Substitusi yang Gagal Mengamankan Keunggulan: Kekeliruan Ruben Amorim Membuat MU Kalah Melawan West Ham
Setelah gol Dalot, Amorim seharusnya mengunci permainan dengan pergantian defensif yang lebih kokoh. Tapi pilihan substitusinya justru membuka celah. Masuknya pemain tambahan di lini tengah terasa prediktabel, membuat tim terlalu bergantung pada transisi cepat tanpa variasi. Di menit-menit akhir, saat West Ham menekan, United kehilangan bola kedua dari tendangan panjang—kesalahan yang Amorim sebut sebagai “titik lemah perut lunak kami.” Substitusi seperti penggantian sayap dengan bek ekstra memang menambah soliditas, tapi malah membuat serangan mandul, hanya menghasilkan dua tembakan tepat sasaran dari sembilan usaha. Pengamat seperti Gary Neville langsung menyindir: tim gagal “membunuh lawan” saat unggul. Amorim, yang biasanya tenang, terlihat mondar-mandir frustrasi, tapi keputusan ini jadi bukti bahwa manajemen bench-nya masih perlu diasah agar tak jadi bumerang di laga-laga ketat seperti ini.

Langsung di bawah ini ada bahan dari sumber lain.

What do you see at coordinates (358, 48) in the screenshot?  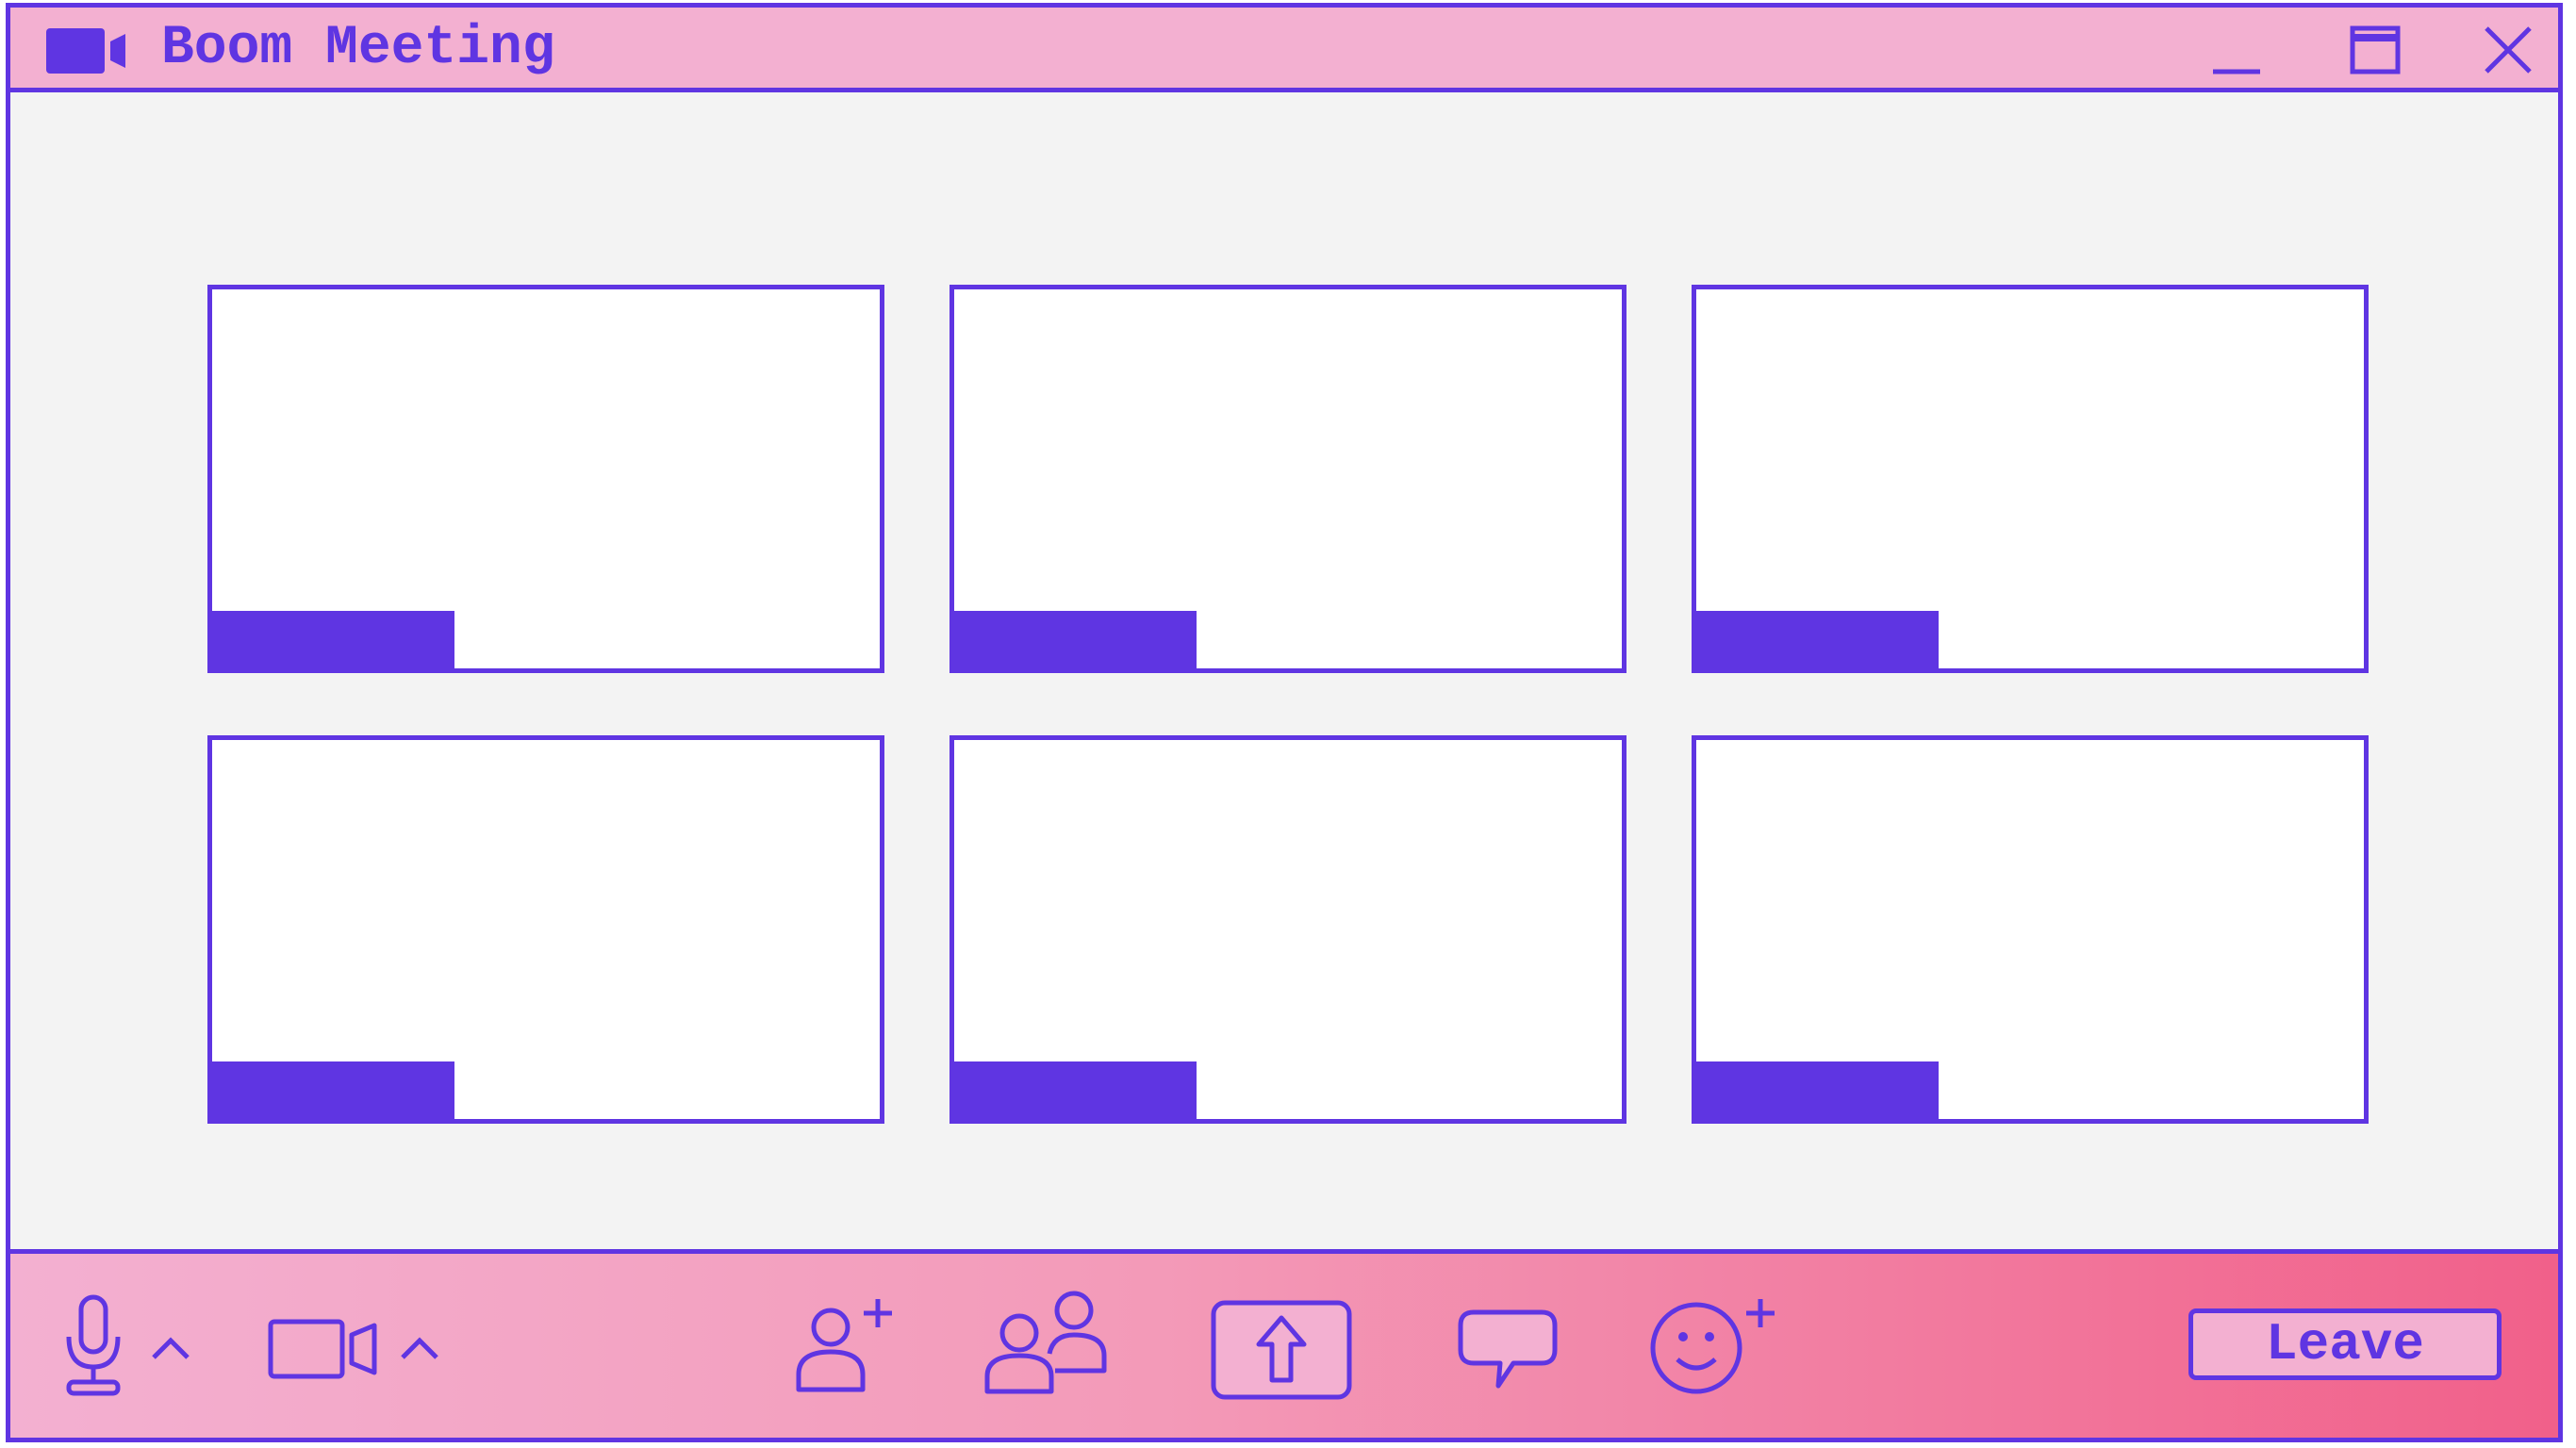 I see `window-title: Boom Meeting` at bounding box center [358, 48].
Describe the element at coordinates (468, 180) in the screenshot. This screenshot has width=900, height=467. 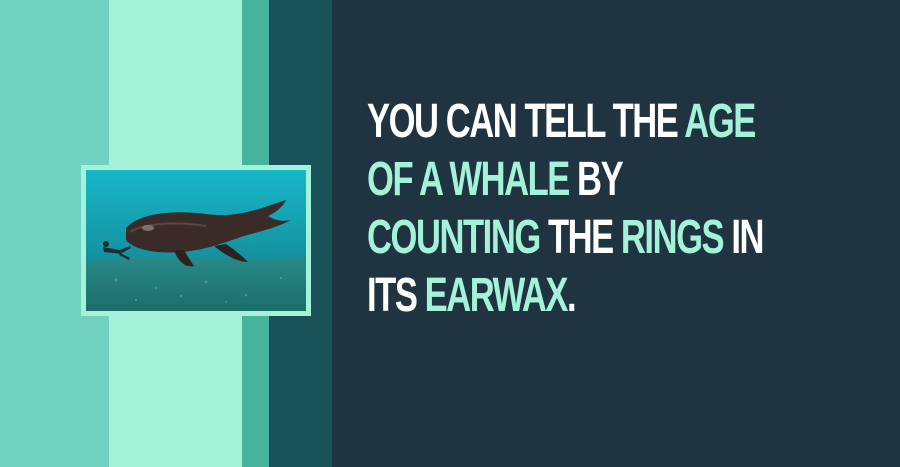
I see `fact-highlight: OF A WHALE` at that location.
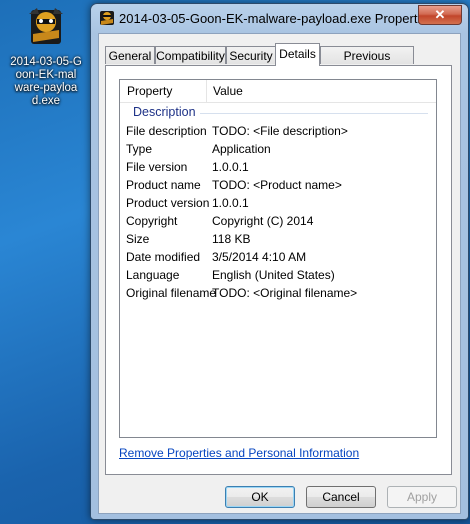 The width and height of the screenshot is (470, 524). Describe the element at coordinates (153, 275) in the screenshot. I see `property-name: Language` at that location.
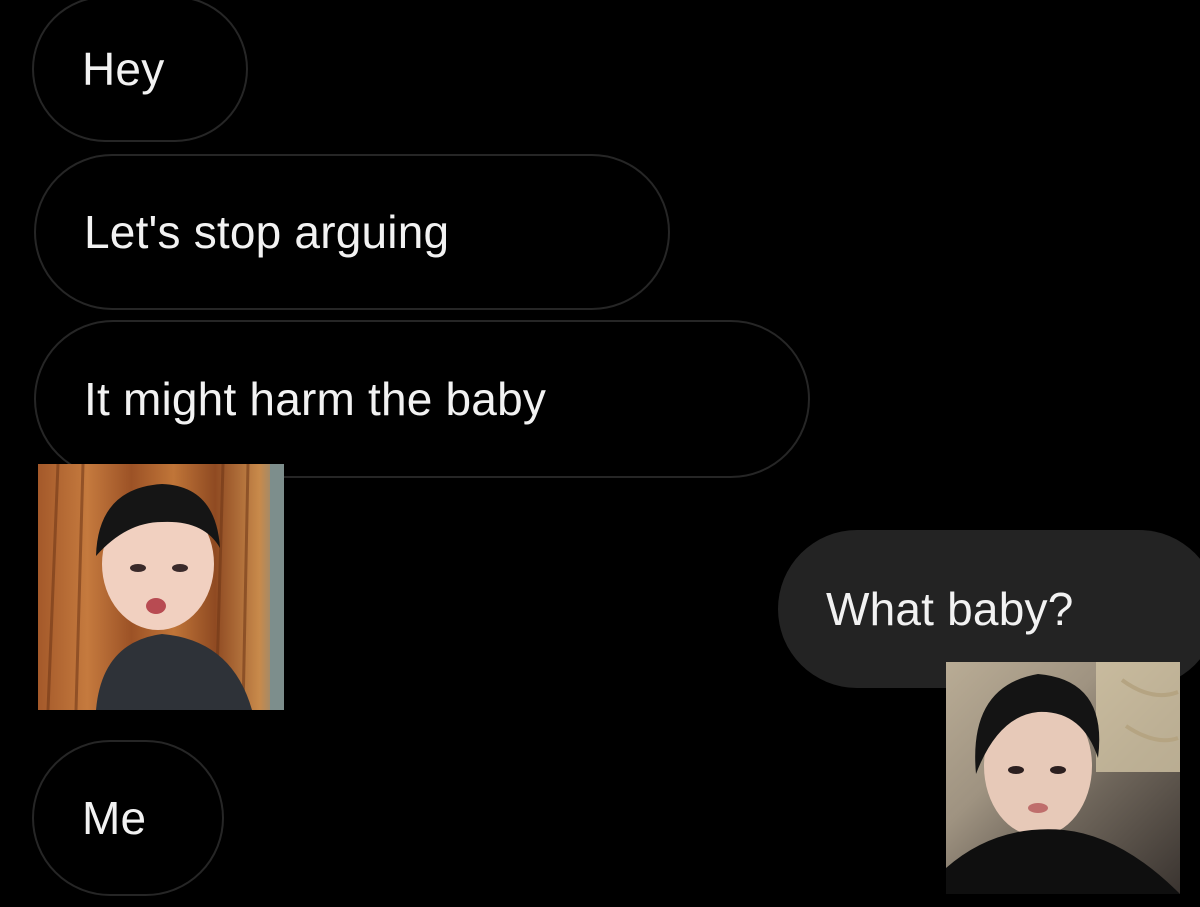  I want to click on message-text: Me, so click(114, 818).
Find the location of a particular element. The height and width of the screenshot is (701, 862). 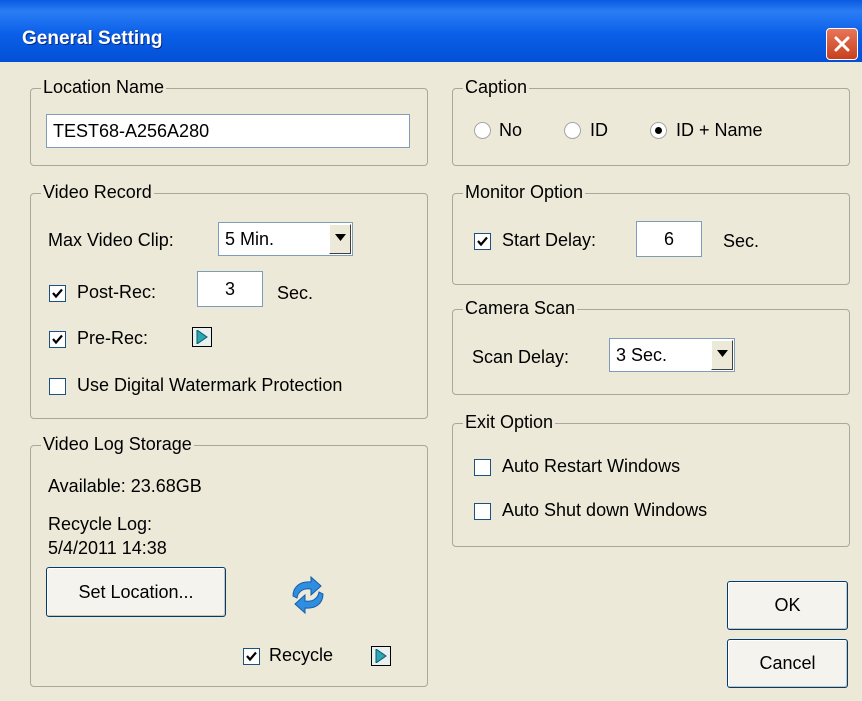

cancel-button: Cancel is located at coordinates (788, 664).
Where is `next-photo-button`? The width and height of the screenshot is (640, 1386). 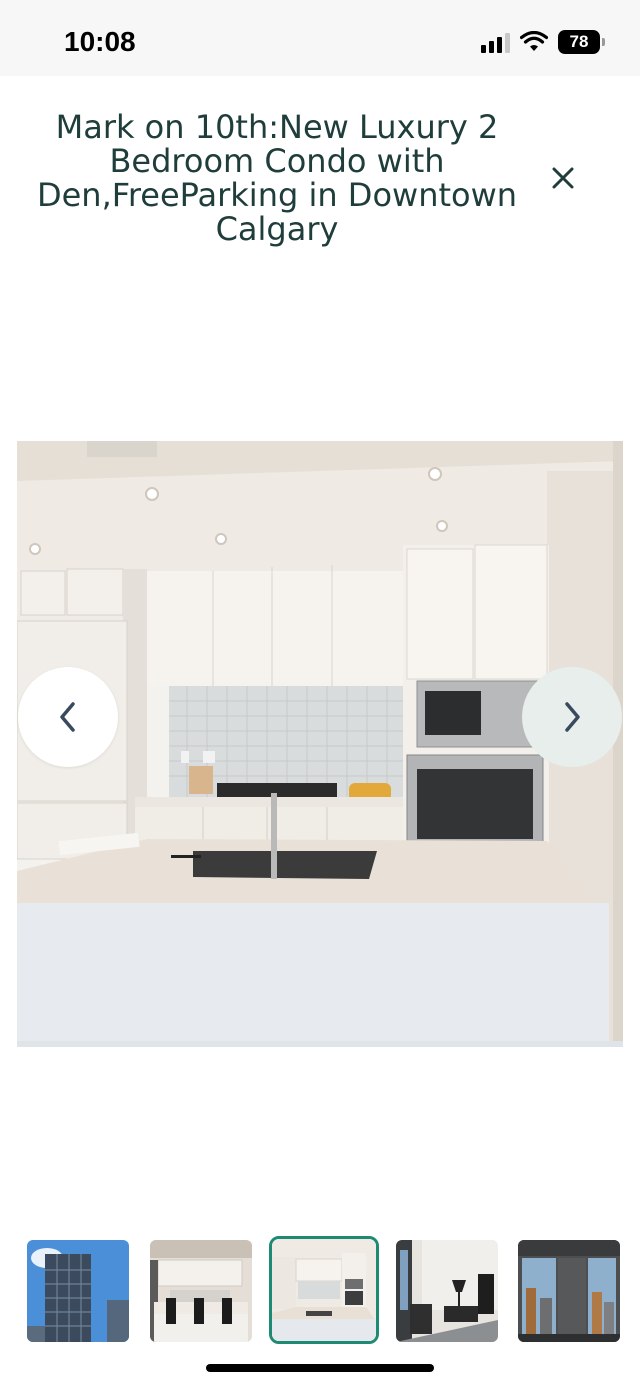
next-photo-button is located at coordinates (572, 717).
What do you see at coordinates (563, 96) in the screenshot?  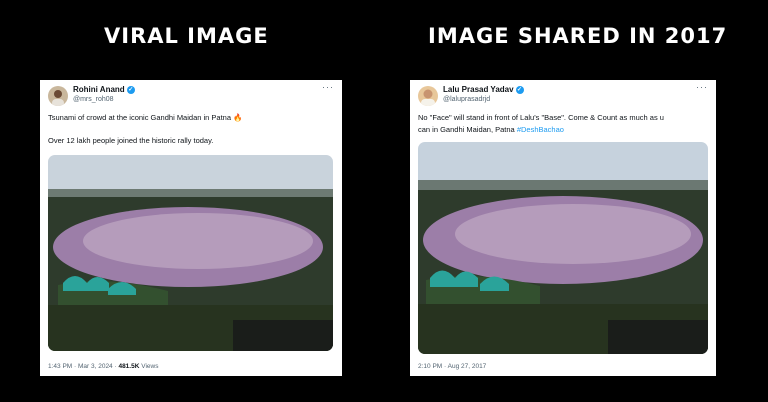 I see `tweet-header: Lalu Prasad Yadav ✓ @laluprasadrjd ···` at bounding box center [563, 96].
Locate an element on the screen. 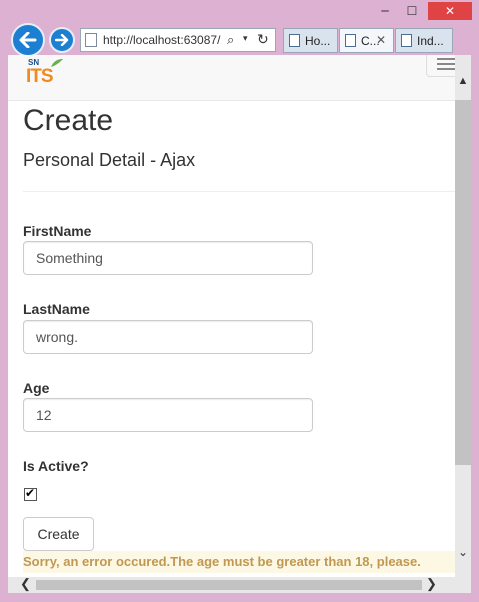 The width and height of the screenshot is (479, 602). age-label: Age is located at coordinates (36, 388).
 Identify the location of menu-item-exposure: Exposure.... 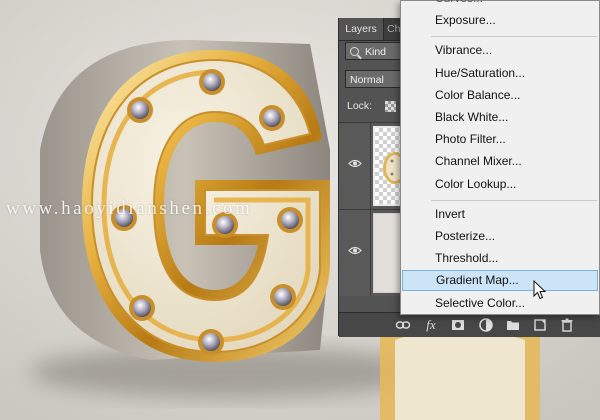
(500, 20).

Kelemahan Bertahan Set-Piece yang Diabaikan
Salah satu kekeliruan terbesar Amorim adalah mengabaikan kerapuhan tim dalam menghadapi bola mati, terutama sepak pojok. Gol Magassa lahir dari situasi klasik: sundulan bebas setelah duel udara gagal dimenangkan di kotak penalti. Data musim ini menunjukkan United kebobolan 15 kali dari set-piece—rekor buruk yang Amorim janjikan akan diperbaiki sejak awal masa jabatannya. Tapi di laga ini, marking longgar dan positioning buruk membuat West Ham leluasa. “Kami tahu ini masalah, tapi gagal mengontrolnya,” keluh Amorim, merujuk pada latihan yang seharusnya intensif. Ini bukan kejadian pertama; ingat kekalahan dari Everton sebelumnya. Kekeliruan ini bukan hanya soal eksekusi pemain, tapi visi pelatih yang kurang tegas dalam menegakkan disiplin bola mati, membuat tim yang mendominasi possession 65 persen justru kalah dalam momen penentu.
Kurangnya Kontrol Setelah Unggul
Amorim sering bicara soal “mengendalikan permainan,” tapi setelah unggul, United malah kehilangan ritme. Transisi dari menyerang ke bertahan terasa kacau, dengan kehilangan bola kedua yang Amorim sebut sebagai “kesalahan material.” Matheus Cunha, yang kembali starter setelah absen, terlihat frustrasi karena minim suplai, sementara Joshua Zirkzee dan Bryan Mbeumo hanya brilian di momen gol Dalot. Amorim menyalahkan babak kedua: “Kami punya momen bagus, tapi kehilangan kontrol setelah gol.” Ini mencerminkan filosofi 3-4-3-nya yang menuntut pressing tinggi, tapi tanpa eksekusi sempurna, jadi rentan counter. Kekeliruan di sini adalah kurangnya adaptasi cepat terhadap tekanan lawan, membuat poin krusial lepas di kandang sendiri.
Kesimpulan
Hasil imbang 1-1 ini bukan akhir dunia bagi Amorim, tapi alarm keras bahwa kekeliruan taktisnya—dari seleksi berisiko hingga manajemen set-piece—bisa merusak ambisi tim di papan atas. United kini tertahan di peringkat kedelapan, sementara West Ham naik tipis dari zona degradasi. “Kami kehilangan dua poin yang seharusnya tiga,” ringkas Amorim, yang berjanji evaluasi mendalam besok. Meski frustrasi, ia tetap tenang di ruang ganti, fokus pada konsistensi. Bagi fans, ini pengingat bahwa perubahan besar butuh waktu, tapi Amorim harus cepat belajar agar “perut lunak” tim tak lagi dieksploitasi. Musim masih panjang; semoga kekeliruan ini jadi pelajaran, bukan pola berulang yang menghantui perburuan gelar.